One such moment has come up around how these groups form. Some of the first reactions from you all have been, "Help me find a group!" On the practical side, the Center simply does not have the capacity to set up groups or help people find groups. Meetup.org is not for everyone, but it's a simple solution that we've recommended for those willing to have this adventure with new folks in their local communities. There are now two Healing Democracy Circles posted there, one in Madison, WI, and one in Raleigh, NC. I expect we'll soon see more.

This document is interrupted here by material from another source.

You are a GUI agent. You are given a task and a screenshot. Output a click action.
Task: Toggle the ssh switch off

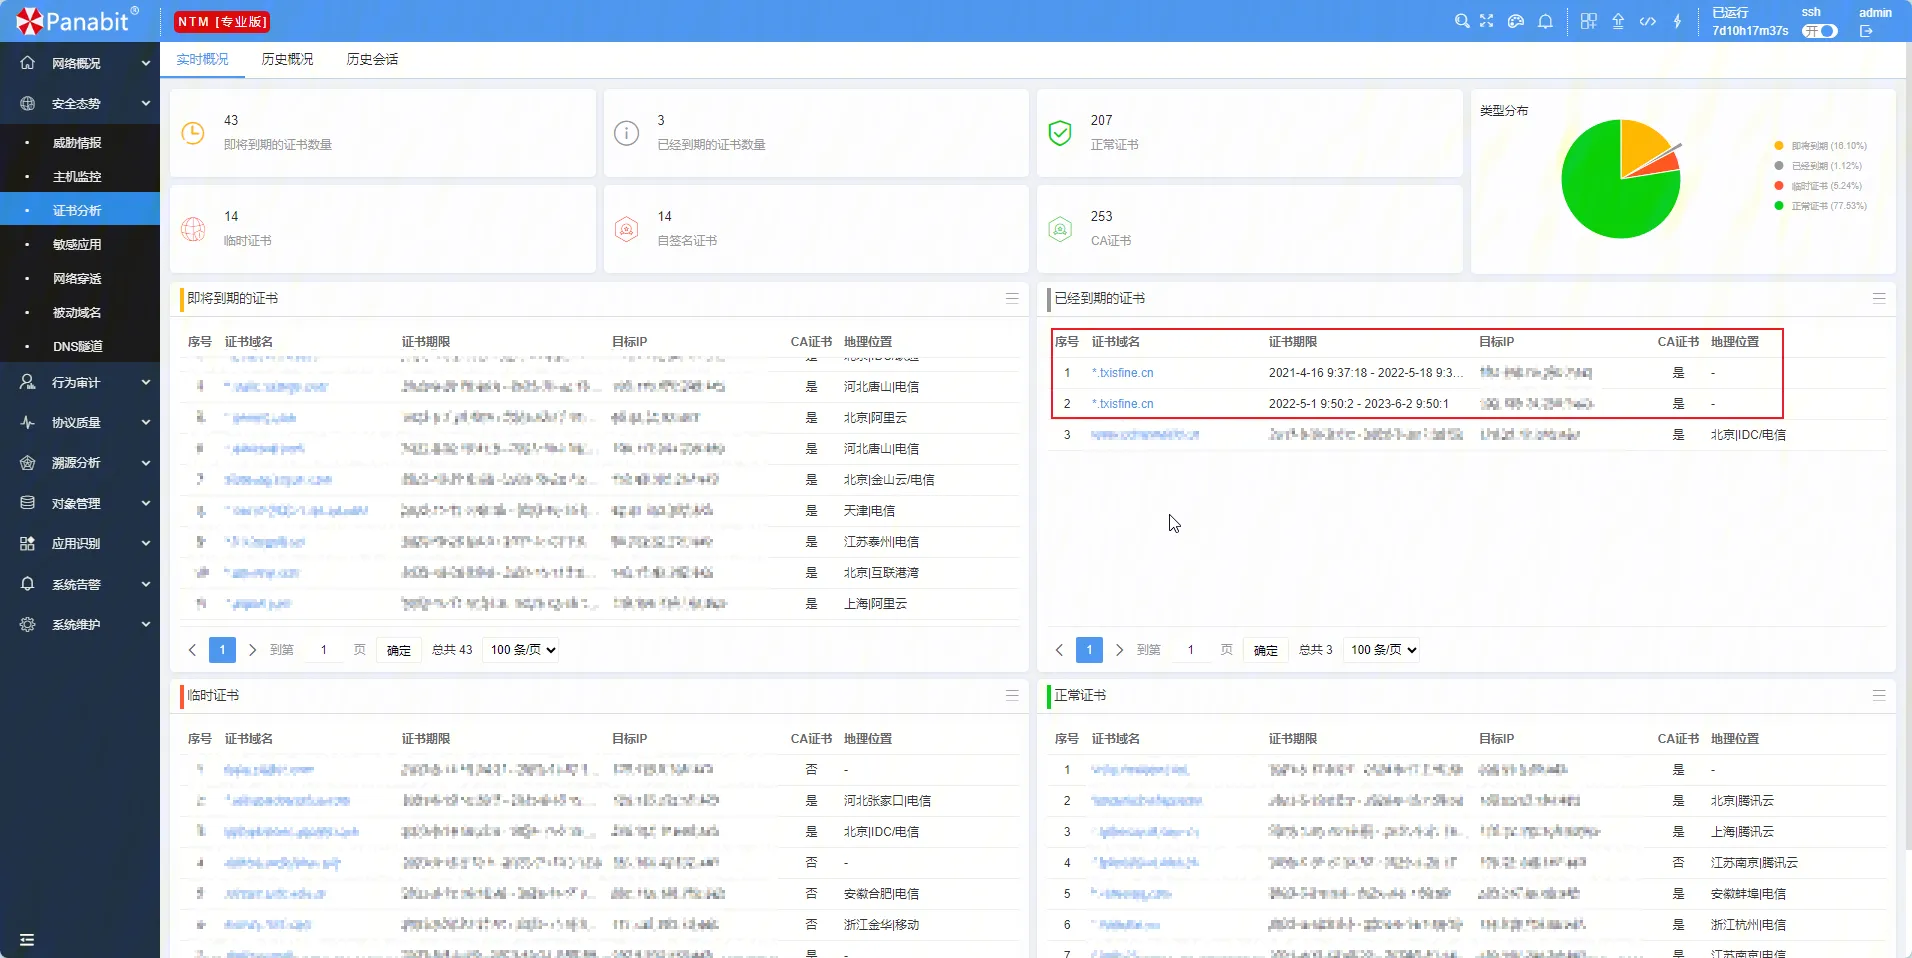pyautogui.click(x=1820, y=31)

But many people haven't taken to the Meetup option. In part, this is a story about generational divides and communication styles. For some of those without a lot of facility with the internet, Meetup has proven intimidating and/or confusing. We understand that and believe its emblematic of something that we must all continue to wrestle with as we try to create cohesive communities in a world where everyone communicates so differently.
If we have technological prowess, what assumptions do we make about the way others might feel comfortable communicating? How might we go out of our way to make those without technological know-how feel remembered, supported, informed? And if we are the ones who don't take to new technological mediums like Meetup.org, what are we doing to learn and grow? Do we allow ourselves the space and time to be uncomfortable while learning a new skill or do we shy away from what we find strange? There are such great opportunities for cross-generation mentoring when it comes to technology; this has been one more example of that.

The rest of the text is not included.